In communion with suffering Christians

Published 23 October 2012  |  
Westminster Cathedral Hall was packed as two senior clerics spoke about the help and support being given to suffering Christians in Syria and Nigeria.

Up to 300 people crammed into the hall on Saturday to hear Archbishop Ignatius Kaigama of Jos, Nigeria and Bishop Antoine Audo of Aleppo, Syria at Catholic charity Aid to the Church in Need’s annual Westminster event.

Both bishops emphasised the importance of the solidarity they received from Christians in the UK and around the world in helping them face dire situations.

Bishop Audo said: “You are near us, you are praying with us, and you are not only giving money but living in communion with us, supporting us, and saying to us that we are not alone – and this is very important for us.

The prelate went on to describe ACN’s help in Aleppo Diocese both historically – including aid for 50,000 refugees fleeing from Iraq – and in “the crisis today” as he highlighted two recent projects where ACN had helped in his diocese.

The charity provided £65,000 helping 500 refugees from Homs with food, shelter and medical assistance, and £41,000 in aid for poor families remaining in Aleppo.

Bishop Audo went on to announce that £28,500 in aid was approved by ACN last week to provide medical aid at St Louis Catholic Hospital in Aleppo for patients injured after being caught up in the fighting.

He stressed that there was an ecumenical and interfaith element to many of these projects, which were helping Orthodox Christians, and in some cases Muslims, as well as Catholic faithful.
Archbishop Kaigama also underlined the interfaith dimension of his work, saying that he wanted to dispel the impression that Christians and Muslims in Nigeria were at war.

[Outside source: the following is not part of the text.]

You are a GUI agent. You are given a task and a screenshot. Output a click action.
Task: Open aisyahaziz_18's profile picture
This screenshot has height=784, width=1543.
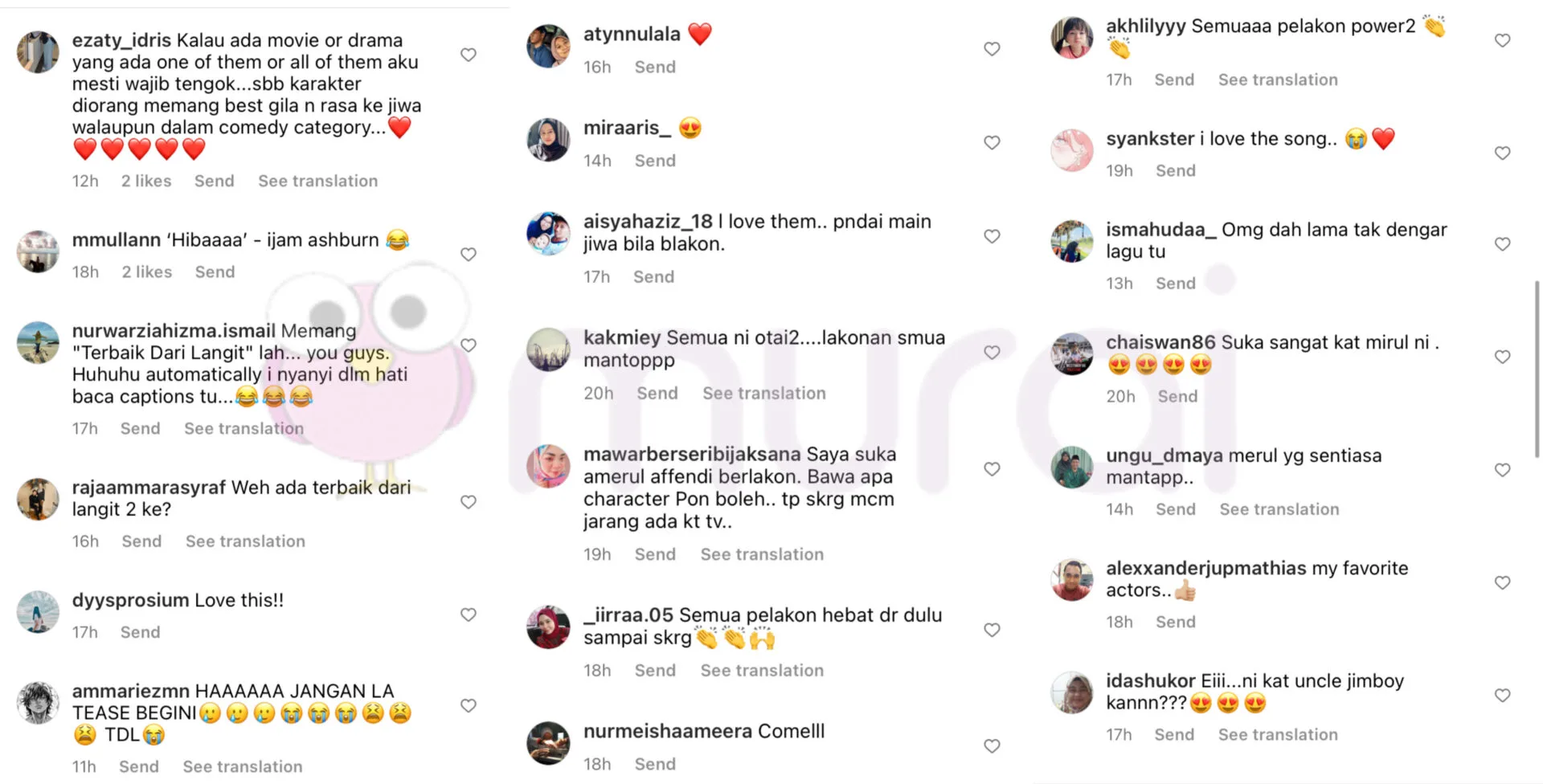point(548,234)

“People say the Christians and Muslims are fighting each other – no that is not the case, we are not at war, there is not a religious war.

“The problem is there is a tiny group, a fanatical group, by the name of Boko Haram. They are the ones who have started a cycle of attacks destruction and killing in Nigeria.

“And because they are Muslims and their targets are always Christians it is easy to conclude that Muslims and Christians are fighting.”

Archbishop Kaigama described how dialogue, including a new peace centre, was building links with Muslim community. He also paid tribute to the aid given by ACN.

He said: “The help we get from you has sustained us and given us courage to go on – the spiritual solidarity as well as the material help which is received in different forms.

“Even this act of inviting me to come here is a wonderful act of fraternity and solidarity.

“We greatly appreciate all that you have done and you continue to do, all that we can say is that the Lord will continue blessing you and rewarding you.”

He added: “Just be convinced that what you do goes a long way, no matter how little, it goes a long way to bring hope to many people in the world.”

The talks followed Mass in Westminster Cathedral which the bishops concelebrated with the Papal Nuncio to the UK, Archbishop Antonio Mennini.

During his homily Archbishop Kaigama thanked those present for their solidarity with his suffering faithful and stressed how the Eucharistic brought all Catholics together regardless of nationality.

He said: “In the Eucharist, we feel we are truly one body.”